─── PROVIDED INFORMATION ───

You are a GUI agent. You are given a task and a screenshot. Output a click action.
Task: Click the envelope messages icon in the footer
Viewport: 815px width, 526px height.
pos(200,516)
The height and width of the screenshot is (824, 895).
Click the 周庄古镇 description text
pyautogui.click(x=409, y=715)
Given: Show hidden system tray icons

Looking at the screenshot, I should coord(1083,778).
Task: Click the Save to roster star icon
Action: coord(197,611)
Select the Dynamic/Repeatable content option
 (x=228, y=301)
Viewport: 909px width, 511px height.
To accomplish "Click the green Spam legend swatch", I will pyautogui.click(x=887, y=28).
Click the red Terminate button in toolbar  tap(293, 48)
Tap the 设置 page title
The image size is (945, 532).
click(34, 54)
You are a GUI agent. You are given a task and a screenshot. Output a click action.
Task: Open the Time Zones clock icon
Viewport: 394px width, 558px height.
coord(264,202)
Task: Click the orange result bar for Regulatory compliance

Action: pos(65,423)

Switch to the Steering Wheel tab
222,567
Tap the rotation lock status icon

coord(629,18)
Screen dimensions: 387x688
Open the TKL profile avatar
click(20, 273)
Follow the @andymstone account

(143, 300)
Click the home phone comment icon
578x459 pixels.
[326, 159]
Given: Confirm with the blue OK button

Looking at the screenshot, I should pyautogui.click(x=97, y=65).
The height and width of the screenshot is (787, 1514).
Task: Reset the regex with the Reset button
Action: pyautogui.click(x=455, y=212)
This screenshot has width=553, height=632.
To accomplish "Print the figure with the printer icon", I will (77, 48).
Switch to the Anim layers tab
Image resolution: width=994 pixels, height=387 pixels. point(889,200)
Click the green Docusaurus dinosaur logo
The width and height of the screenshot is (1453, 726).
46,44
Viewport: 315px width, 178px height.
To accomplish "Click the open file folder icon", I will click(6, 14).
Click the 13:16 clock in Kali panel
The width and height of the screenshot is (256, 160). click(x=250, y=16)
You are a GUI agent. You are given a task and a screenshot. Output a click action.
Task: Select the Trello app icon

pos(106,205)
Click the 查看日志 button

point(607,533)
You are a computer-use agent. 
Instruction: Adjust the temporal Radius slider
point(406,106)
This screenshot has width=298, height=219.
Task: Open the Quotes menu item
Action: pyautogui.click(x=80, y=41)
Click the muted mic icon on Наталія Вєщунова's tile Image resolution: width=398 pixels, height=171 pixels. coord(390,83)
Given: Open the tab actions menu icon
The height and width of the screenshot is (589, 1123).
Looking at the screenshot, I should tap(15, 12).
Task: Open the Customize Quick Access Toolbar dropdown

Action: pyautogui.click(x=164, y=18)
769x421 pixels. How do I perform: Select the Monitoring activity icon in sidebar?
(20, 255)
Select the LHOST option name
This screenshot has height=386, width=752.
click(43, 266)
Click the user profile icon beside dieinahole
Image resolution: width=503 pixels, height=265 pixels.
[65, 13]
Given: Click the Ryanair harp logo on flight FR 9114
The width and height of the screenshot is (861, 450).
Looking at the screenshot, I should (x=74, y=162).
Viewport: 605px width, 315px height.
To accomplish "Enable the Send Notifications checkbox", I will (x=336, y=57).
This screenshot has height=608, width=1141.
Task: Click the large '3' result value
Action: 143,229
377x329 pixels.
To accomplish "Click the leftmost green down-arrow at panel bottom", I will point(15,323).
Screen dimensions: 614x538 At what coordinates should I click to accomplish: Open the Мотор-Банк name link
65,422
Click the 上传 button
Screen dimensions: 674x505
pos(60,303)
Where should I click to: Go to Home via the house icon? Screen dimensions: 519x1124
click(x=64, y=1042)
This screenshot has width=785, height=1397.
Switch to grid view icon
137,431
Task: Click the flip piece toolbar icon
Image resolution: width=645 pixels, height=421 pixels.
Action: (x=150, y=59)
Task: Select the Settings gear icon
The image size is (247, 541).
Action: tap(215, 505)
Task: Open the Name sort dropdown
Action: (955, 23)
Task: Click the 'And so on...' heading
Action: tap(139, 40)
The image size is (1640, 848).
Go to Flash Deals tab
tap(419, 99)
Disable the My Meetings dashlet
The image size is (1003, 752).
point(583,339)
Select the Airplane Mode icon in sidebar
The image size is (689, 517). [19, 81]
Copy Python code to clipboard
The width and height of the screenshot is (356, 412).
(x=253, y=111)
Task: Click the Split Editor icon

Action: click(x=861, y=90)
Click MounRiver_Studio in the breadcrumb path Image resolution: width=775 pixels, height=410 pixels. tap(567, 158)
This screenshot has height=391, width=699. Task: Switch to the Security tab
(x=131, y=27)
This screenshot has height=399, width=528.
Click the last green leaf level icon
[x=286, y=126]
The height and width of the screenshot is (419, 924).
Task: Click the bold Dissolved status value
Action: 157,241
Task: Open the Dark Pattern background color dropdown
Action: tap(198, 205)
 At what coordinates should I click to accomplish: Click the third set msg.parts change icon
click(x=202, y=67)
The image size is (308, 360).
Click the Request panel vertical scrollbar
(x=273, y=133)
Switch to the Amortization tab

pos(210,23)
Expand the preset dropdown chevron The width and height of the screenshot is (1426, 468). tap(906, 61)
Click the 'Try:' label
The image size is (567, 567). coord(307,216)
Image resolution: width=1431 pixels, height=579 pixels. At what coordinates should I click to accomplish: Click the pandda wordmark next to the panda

───

Retype the data. Keep every word as it stands.

You are a GUI agent. You are given a task and a screenshot. Output a click action.
Task: Click the envelope messages icon in the footer
Viewport: 815px width, 526px height.
pos(200,516)
The height and width of the screenshot is (824, 895).
Click the 周庄古镇 description text
pyautogui.click(x=409, y=715)
Given: Show hidden system tray icons

Looking at the screenshot, I should coord(1083,778).
Task: Click the Save to roster star icon
Action: coord(197,611)
Select the Dynamic/Repeatable content option
 (x=228, y=301)
Viewport: 909px width, 511px height.
To accomplish "Click the green Spam legend swatch", I will pyautogui.click(x=887, y=28).
Click the red Terminate button in toolbar  tap(293, 48)
Tap the 设置 page title
The image size is (945, 532).
click(34, 54)
You are a GUI agent. You are given a task and a screenshot. Output a click action.
Task: Open the Time Zones clock icon
Viewport: 394px width, 558px height.
coord(264,202)
Task: Click the orange result bar for Regulatory compliance

Action: pos(65,423)

Switch to the Steering Wheel tab
222,567
Tap the rotation lock status icon

coord(629,18)
Screen dimensions: 387x688
Open the TKL profile avatar
click(20, 273)
Follow the @andymstone account

(143, 300)
Click the home phone comment icon
578x459 pixels.
[326, 159]
Given: Confirm with the blue OK button

Looking at the screenshot, I should pyautogui.click(x=97, y=65).
The height and width of the screenshot is (787, 1514).
Task: Reset the regex with the Reset button
Action: pyautogui.click(x=455, y=212)
This screenshot has width=553, height=632.
To accomplish "Print the figure with the printer icon", I will (77, 48).
Switch to the Anim layers tab
Image resolution: width=994 pixels, height=387 pixels. point(889,200)
Click the green Docusaurus dinosaur logo
The width and height of the screenshot is (1453, 726).
46,44
Viewport: 315px width, 178px height.
To accomplish "Click the open file folder icon", I will click(6, 14).
Click the 13:16 clock in Kali panel
The width and height of the screenshot is (256, 160). click(x=250, y=16)
You are a GUI agent. You are given a task and a screenshot. Output a click action.
Task: Select the Trello app icon

pos(106,205)
Click the 查看日志 button

point(607,533)
You are a computer-use agent. 
Instruction: Adjust the temporal Radius slider
point(406,106)
This screenshot has width=298, height=219.
Task: Open the Quotes menu item
Action: pyautogui.click(x=80, y=41)
Click the muted mic icon on Наталія Вєщунова's tile Image resolution: width=398 pixels, height=171 pixels. coord(390,83)
Given: Open the tab actions menu icon
The height and width of the screenshot is (589, 1123).
Looking at the screenshot, I should tap(15, 12).
Task: Open the Customize Quick Access Toolbar dropdown

Action: pyautogui.click(x=164, y=18)
769x421 pixels. How do I perform: Select the Monitoring activity icon in sidebar?
(20, 255)
Select the LHOST option name
This screenshot has height=386, width=752.
click(43, 266)
Click the user profile icon beside dieinahole
Image resolution: width=503 pixels, height=265 pixels.
[65, 13]
Given: Click the Ryanair harp logo on flight FR 9114
The width and height of the screenshot is (861, 450).
Looking at the screenshot, I should (x=74, y=162).
Viewport: 605px width, 315px height.
To accomplish "Enable the Send Notifications checkbox", I will (x=336, y=57).
This screenshot has height=608, width=1141.
Task: Click the large '3' result value
Action: 143,229
377x329 pixels.
To accomplish "Click the leftmost green down-arrow at panel bottom", I will point(15,323).
Screen dimensions: 614x538 At what coordinates should I click to accomplish: Open the Мотор-Банк name link
65,422
Click the 上传 button
Screen dimensions: 674x505
pos(60,303)
Where should I click to: Go to Home via the house icon? Screen dimensions: 519x1124
click(x=64, y=1042)
This screenshot has width=785, height=1397.
Switch to grid view icon
137,431
Task: Click the flip piece toolbar icon
Image resolution: width=645 pixels, height=421 pixels.
Action: (x=150, y=59)
Task: Select the Settings gear icon
The image size is (247, 541).
Action: tap(215, 505)
Task: Open the Name sort dropdown
Action: (955, 23)
Task: Click the 'And so on...' heading
Action: tap(139, 40)
The image size is (1640, 848).
Go to Flash Deals tab
tap(419, 99)
Disable the My Meetings dashlet
The image size is (1003, 752).
point(583,339)
Select the Airplane Mode icon in sidebar
The image size is (689, 517). [19, 81]
Copy Python code to clipboard
The width and height of the screenshot is (356, 412).
(x=253, y=111)
Task: Click the Split Editor icon

Action: click(x=861, y=90)
Click MounRiver_Studio in the breadcrumb path Image resolution: width=775 pixels, height=410 pixels. tap(567, 158)
This screenshot has height=391, width=699. Task: Switch to the Security tab
(x=131, y=27)
This screenshot has height=399, width=528.
Click the last green leaf level icon
[x=286, y=126]
The height and width of the screenshot is (419, 924).
Task: Click the bold Dissolved status value
Action: 157,241
Task: Open the Dark Pattern background color dropdown
Action: tap(198, 205)
 At what coordinates should I click to accomplish: Click the third set msg.parts change icon
click(x=202, y=67)
The image size is (308, 360).
Click the Request panel vertical scrollbar
(x=273, y=133)
Switch to the Amortization tab

pos(210,23)
Expand the preset dropdown chevron The width and height of the screenshot is (1426, 468). tap(906, 61)
Click the 'Try:' label
The image size is (567, 567). coord(307,216)
Image resolution: width=1431 pixels, height=579 pixels. At what coordinates should I click to accomplish: Click the pandda wordmark next to the panda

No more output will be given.